### [Task description]
Repeat the line that contains "Task: Collapse the Productivity plugin entry" exactly, along with each following line up to and including the last line of the entries.

--- Supplied entries Enclosed Below ---

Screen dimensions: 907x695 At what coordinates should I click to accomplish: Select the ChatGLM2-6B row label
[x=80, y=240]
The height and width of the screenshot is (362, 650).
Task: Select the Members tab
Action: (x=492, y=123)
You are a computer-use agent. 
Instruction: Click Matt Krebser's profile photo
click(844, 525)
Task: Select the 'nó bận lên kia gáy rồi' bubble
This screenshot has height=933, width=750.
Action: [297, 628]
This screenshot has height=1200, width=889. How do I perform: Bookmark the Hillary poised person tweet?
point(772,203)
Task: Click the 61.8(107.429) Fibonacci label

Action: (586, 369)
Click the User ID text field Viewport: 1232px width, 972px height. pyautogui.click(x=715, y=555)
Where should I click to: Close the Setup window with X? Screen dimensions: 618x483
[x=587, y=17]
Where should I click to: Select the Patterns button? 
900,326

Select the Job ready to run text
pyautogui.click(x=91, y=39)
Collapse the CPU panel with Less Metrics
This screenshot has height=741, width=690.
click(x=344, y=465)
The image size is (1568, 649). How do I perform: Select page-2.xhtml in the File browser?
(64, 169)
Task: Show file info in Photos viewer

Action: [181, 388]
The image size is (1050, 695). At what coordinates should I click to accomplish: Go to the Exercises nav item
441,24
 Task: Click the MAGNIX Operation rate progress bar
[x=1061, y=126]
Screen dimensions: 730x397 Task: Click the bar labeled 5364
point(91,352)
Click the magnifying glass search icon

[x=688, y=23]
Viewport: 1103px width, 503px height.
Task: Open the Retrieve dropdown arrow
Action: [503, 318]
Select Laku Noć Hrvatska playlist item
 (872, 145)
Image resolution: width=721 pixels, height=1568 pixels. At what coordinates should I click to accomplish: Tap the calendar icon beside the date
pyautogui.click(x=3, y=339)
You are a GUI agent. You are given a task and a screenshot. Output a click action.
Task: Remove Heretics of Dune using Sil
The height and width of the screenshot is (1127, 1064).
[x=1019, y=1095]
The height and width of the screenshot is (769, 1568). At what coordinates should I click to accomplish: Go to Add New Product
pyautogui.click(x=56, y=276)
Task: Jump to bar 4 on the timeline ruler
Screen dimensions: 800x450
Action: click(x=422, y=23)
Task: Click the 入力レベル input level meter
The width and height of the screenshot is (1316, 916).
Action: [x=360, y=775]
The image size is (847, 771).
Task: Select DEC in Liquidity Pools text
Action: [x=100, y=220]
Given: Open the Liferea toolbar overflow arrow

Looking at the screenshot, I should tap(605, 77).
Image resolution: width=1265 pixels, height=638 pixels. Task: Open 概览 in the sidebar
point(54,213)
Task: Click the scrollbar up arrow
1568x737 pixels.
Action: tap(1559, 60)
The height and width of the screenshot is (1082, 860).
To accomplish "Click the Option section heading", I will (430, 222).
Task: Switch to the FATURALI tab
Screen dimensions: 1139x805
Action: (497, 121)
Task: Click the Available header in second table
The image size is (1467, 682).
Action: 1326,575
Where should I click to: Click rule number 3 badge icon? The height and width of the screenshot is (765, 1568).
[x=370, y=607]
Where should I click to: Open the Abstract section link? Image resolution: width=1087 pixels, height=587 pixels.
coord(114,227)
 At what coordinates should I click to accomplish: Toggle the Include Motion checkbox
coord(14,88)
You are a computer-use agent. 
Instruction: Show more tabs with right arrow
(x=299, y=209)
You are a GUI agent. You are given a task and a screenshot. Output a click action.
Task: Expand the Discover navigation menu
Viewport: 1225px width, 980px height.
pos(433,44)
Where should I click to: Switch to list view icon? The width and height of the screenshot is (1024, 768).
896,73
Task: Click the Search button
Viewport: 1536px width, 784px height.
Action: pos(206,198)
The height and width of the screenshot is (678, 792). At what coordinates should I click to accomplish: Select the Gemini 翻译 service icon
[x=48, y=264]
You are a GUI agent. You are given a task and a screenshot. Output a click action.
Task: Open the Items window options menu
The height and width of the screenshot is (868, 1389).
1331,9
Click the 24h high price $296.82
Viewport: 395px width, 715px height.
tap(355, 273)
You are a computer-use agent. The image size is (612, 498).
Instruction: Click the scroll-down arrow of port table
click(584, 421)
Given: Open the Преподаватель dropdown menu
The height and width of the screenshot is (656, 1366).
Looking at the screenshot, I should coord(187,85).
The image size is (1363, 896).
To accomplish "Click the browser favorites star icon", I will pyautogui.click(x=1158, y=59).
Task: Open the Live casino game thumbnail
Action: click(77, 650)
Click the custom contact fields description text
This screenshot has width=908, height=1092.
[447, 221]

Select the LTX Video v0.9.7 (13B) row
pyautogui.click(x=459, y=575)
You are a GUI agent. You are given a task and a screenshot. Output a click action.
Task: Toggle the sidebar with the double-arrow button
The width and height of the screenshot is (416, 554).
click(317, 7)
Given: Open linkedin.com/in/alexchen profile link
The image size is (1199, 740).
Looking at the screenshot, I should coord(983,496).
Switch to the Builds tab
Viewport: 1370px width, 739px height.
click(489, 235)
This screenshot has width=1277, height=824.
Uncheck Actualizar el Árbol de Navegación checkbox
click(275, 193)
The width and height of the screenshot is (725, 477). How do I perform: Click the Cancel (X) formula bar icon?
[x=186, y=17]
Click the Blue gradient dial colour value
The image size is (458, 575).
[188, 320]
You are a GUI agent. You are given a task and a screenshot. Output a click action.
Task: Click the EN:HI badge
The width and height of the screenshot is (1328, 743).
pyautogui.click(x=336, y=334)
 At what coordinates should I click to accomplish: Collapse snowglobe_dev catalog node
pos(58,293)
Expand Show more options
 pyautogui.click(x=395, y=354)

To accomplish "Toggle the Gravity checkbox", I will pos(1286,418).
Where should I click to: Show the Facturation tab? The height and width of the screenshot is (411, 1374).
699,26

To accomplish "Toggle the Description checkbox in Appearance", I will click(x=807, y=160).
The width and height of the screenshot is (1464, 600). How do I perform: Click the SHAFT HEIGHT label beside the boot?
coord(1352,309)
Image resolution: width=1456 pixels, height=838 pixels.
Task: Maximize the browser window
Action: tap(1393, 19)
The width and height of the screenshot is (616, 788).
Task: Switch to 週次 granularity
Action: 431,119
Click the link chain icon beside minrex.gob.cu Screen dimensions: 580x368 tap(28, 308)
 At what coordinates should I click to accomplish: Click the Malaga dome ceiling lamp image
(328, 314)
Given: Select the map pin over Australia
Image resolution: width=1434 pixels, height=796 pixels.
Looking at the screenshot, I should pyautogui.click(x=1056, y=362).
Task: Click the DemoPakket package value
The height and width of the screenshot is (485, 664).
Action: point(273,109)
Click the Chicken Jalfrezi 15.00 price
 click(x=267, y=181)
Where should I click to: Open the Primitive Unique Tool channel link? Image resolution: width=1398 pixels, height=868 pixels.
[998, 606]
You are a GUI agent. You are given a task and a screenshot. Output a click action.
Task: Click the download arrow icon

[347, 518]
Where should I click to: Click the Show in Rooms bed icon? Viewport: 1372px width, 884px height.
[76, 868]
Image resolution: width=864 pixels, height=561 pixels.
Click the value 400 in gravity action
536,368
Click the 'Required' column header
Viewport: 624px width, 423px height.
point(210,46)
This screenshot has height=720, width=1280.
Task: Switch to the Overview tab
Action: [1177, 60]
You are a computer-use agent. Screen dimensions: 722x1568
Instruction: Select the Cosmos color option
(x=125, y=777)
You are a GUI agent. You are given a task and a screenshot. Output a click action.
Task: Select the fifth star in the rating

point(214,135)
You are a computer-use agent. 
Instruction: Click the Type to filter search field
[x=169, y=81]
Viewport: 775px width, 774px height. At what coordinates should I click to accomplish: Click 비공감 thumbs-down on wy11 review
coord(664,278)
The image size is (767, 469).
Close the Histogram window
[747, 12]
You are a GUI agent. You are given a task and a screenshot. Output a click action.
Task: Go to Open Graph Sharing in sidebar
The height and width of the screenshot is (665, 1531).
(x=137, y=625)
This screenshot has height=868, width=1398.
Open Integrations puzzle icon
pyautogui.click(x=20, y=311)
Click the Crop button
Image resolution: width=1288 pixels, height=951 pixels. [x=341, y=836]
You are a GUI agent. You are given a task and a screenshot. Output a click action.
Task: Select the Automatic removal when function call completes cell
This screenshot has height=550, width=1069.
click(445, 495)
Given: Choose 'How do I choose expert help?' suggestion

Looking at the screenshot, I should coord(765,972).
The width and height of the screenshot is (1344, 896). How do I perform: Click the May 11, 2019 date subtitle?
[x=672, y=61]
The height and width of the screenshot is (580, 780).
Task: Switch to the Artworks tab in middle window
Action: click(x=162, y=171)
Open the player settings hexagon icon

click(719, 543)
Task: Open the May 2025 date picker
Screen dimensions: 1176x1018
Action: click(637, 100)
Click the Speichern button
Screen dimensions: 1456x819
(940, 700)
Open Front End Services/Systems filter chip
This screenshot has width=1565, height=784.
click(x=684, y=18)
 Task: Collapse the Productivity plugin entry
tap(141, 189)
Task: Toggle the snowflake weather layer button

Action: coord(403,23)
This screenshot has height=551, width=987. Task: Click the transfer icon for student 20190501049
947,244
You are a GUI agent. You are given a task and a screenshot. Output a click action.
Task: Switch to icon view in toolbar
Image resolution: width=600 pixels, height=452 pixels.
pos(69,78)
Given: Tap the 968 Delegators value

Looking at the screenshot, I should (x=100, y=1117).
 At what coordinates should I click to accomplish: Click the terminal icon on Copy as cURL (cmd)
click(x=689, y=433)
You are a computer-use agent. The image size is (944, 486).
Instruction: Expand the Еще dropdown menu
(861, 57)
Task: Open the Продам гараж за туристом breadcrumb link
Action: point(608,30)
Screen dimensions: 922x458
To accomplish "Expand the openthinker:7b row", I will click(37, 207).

--- End of Enclosed Supplied entries ---

### [Solution for this exercise]
 Task: Collapse the Productivity plugin entry
tap(141, 189)
Task: Toggle the snowflake weather layer button

Action: coord(403,23)
This screenshot has height=551, width=987. Task: Click the transfer icon for student 20190501049
947,244
You are a GUI agent. You are given a task and a screenshot. Output a click action.
Task: Switch to icon view in toolbar
Image resolution: width=600 pixels, height=452 pixels.
pos(69,78)
Given: Tap the 968 Delegators value

Looking at the screenshot, I should (x=100, y=1117).
 At what coordinates should I click to accomplish: Click the terminal icon on Copy as cURL (cmd)
click(x=689, y=433)
You are a computer-use agent. The image size is (944, 486).
Instruction: Expand the Еще dropdown menu
(861, 57)
Task: Open the Продам гараж за туристом breadcrumb link
Action: point(608,30)
Screen dimensions: 922x458
To accomplish "Expand the openthinker:7b row", I will click(37, 207).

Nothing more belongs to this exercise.